Ketika kau melihat binatang dengan
pandangan ingin membunuh, maka binatang itu akan memperlihatkan sisi liarnya.
Namun ketika kau melihatnya dengan cinta kasih, maka binatang terbuas pun akan
menjadi jinak hingga bersedia menjilati kakimu. Aaah, mungkin apa yang kita hadapi adalah bentuk refleksi dari diri
kita sebenarnya.
“Mereka terlalu sibuk dengan
dunianya masing-masing, mereka adalah sekumpulan mahluk egois yang sedikitpun
tak mau melirik keadaan manusia lemah lainnya...” desisku tajam.
“Astaga! Begitukah kau menganggap
mereka, Ami?”
Aku tertawa dengan suara sumbang,
mata Mira kian membulat ketika ia mendengar kalimat kejam yang kulontarkan pagi
ini. Itu adalah kalimat pertamaku di pagi ini, dan aku bahkan telah menciptakan
atmosfer paling buruk untuk pagi yang cerah ini. Mungkin itu salah satu
sebabnya keberadaanku diambang antara ada dan tiada.
“Ami, setidaknya kau harus
memikirkan ada saat-saat menyenangkan bersama mereka bukan? Kau tidak boleh
begitu saja merasa mereka seperti itu hanya untuk beberapa hal kecil yang
menyinggungmu.”
“Yeah, beberapa hal kecil. Jika
ternyata apa-apa yang kau lakukan tidak mereka hargai, maka biar itu menjadi
hal-hal kecil.” Aku membantah ucapan Mira dengan desisan tajam yang sama, Mira
mendengarnya dan kemudian termenung untuk beberapa saat.
Mira sahabatku, mungkin dialah
satu-satunya manusia di tempat ini yang mengakui adanya aku. Namun dengan
kelakuan anehku akhir-akhir ini, jika dia memilih untuk pergi meninggalkanku,
aku akan rela, dengan hujatan yang sama tentunya. Aku menyerigai membiarkan
imaji liarku melakukan hal itu, bahkan aku merasa aku lebih busuk dibanding
koreng yang telah membusuk dan bernanah sekalipun.

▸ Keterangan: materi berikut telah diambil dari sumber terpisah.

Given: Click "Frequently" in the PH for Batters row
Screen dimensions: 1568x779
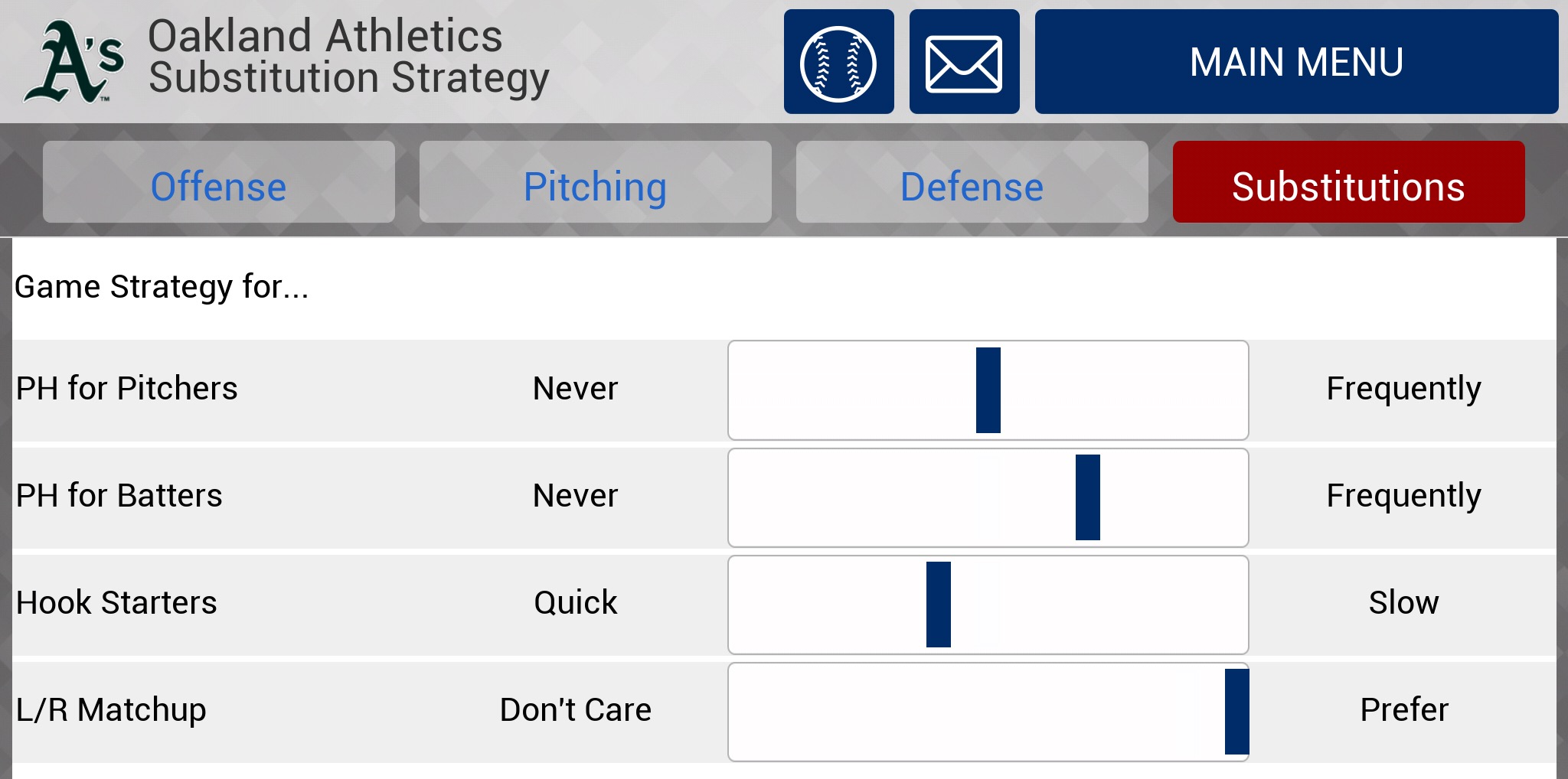Looking at the screenshot, I should [x=1403, y=496].
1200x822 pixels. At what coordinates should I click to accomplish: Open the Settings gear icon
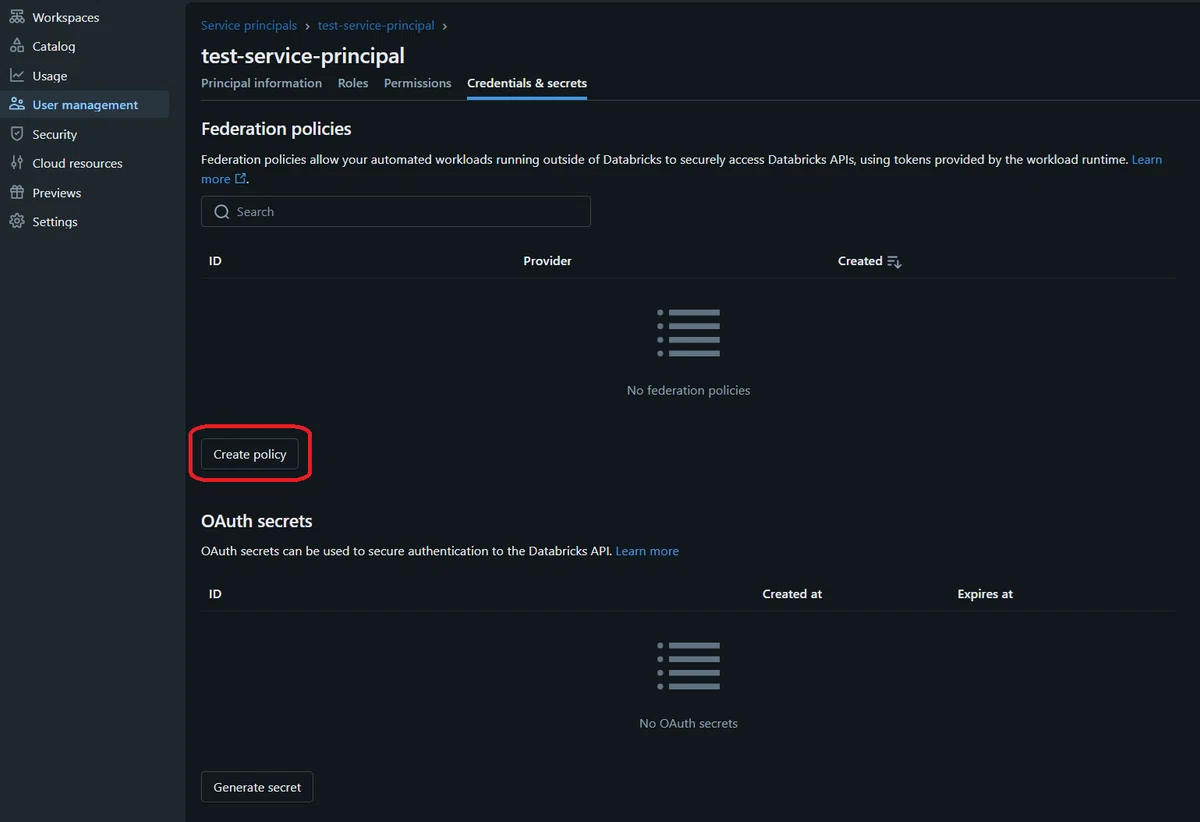pos(17,221)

“Oooh, Ami...” ucap Mira lirih.
Tubuhnya yang kecil lalu mendatangiku dan ia memelukku dengan parasaan
melindungi yang ku kenal baik. “Ami, jika kau merasa seperti itu, seharusnya
kau mengatakannya pada mereka...”
“Hanya untuk membuatku tampak
semakin menyedihkan?” tanyaku dengan nada sarkastis, namun aku masih saja
membiarkan tubuh dengan jiwa yang dingin ini berada dalam perlindungan Mira.
“Tentu bukan itu yang aku
maksudkan...” ucapnya ketika aku sudah melepaskan pelukannya, dengan matanya
yang berwarna cokelat hangat ia menatapku.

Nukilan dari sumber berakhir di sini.